A methodological first:
The research demonstrates how conservation culturomics — the study of human–wildlife interactions using digital data — can move beyond documenting trends to producing maps of threats to wild species. By integrating online data with environmental and socioeconomic variables, the approach provides an affordable, scalable way to target conservation interventions in data-scarce regions.
“This study presents a new way of using data gleaned from online searches to make predictions about where threats to wildlife populations are taking place” said Dr.

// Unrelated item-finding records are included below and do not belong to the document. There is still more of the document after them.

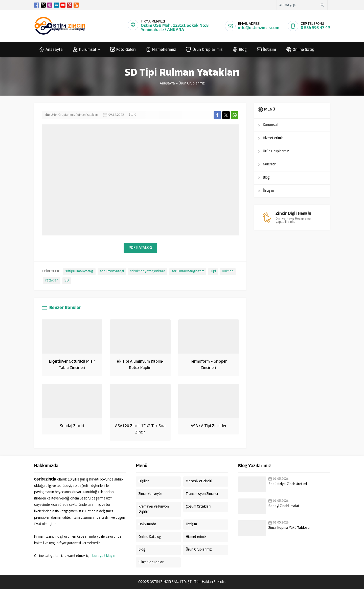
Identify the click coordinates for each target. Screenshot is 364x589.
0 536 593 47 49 (315, 28)
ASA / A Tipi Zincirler (209, 426)
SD (66, 280)
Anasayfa (167, 83)
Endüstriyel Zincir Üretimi (288, 484)
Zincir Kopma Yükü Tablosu (289, 528)
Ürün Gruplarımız (192, 83)
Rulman (228, 271)
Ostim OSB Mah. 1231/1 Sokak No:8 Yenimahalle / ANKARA (175, 28)
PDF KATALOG (140, 248)
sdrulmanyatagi (112, 271)
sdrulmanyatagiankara (148, 271)
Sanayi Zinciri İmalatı (284, 506)
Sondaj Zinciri (72, 426)
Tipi (213, 271)
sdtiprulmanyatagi (79, 271)
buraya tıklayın (104, 556)
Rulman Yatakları (87, 115)
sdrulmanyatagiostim (188, 271)
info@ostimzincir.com (259, 28)
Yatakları (52, 280)
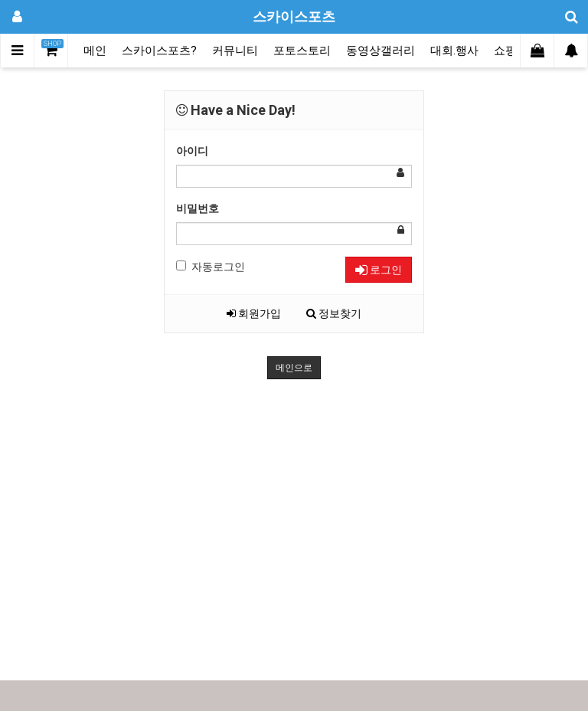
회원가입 (253, 313)
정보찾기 (334, 313)
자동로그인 (211, 267)
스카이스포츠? (159, 51)
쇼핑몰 (511, 51)
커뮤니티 (235, 51)
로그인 (378, 270)
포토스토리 (302, 51)
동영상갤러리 (381, 51)
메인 (95, 51)
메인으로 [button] (294, 368)
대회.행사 (454, 51)
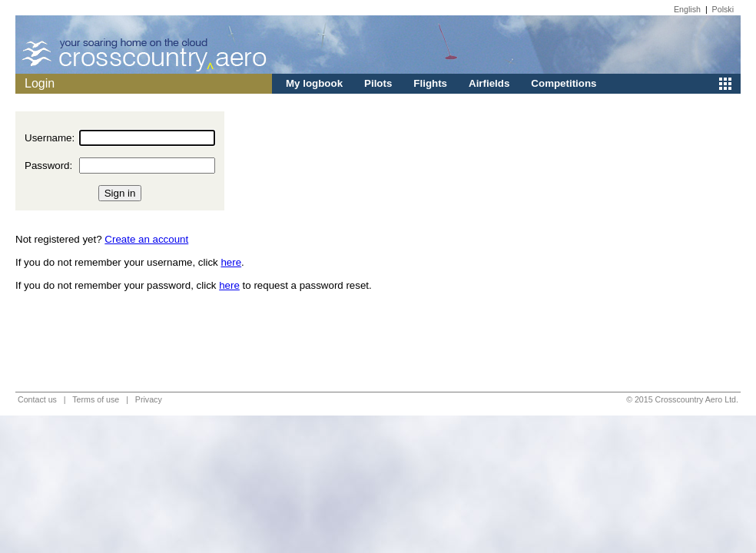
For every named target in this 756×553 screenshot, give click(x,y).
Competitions (563, 83)
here (230, 262)
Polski (723, 9)
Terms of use (95, 399)
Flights (430, 83)
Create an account (146, 239)
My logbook (314, 83)
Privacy (148, 399)
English (687, 9)
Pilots (378, 83)
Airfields (489, 83)
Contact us (37, 399)
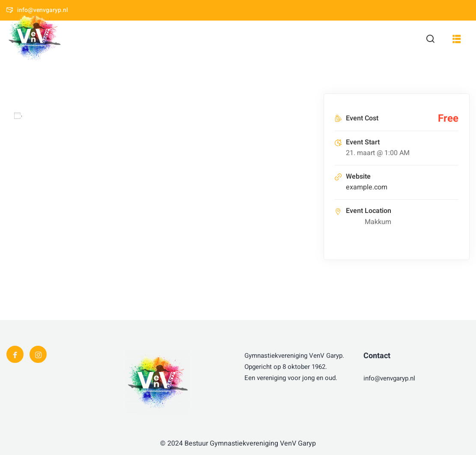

Bronwen Hunter, lead author of the study. “It shows that we can harness our vast digital footprint to guide bat conservation, even where traditional field data are limited.”
Why it matters:
Bats are crucial for ecosystems, pollinating plants, dispersing seeds, and controlling insects. Yet in Indonesia, demand for bat meat and traditional medicine has driven population declines. Identifying exploitation hotspots is vital to protect these threatened species before local extinctions occur.
“By combining digital records with ecological modelling, we can pinpoint where bats are most at risk and prioritise where conservation action is needed,” added Professor Fiona Mathews.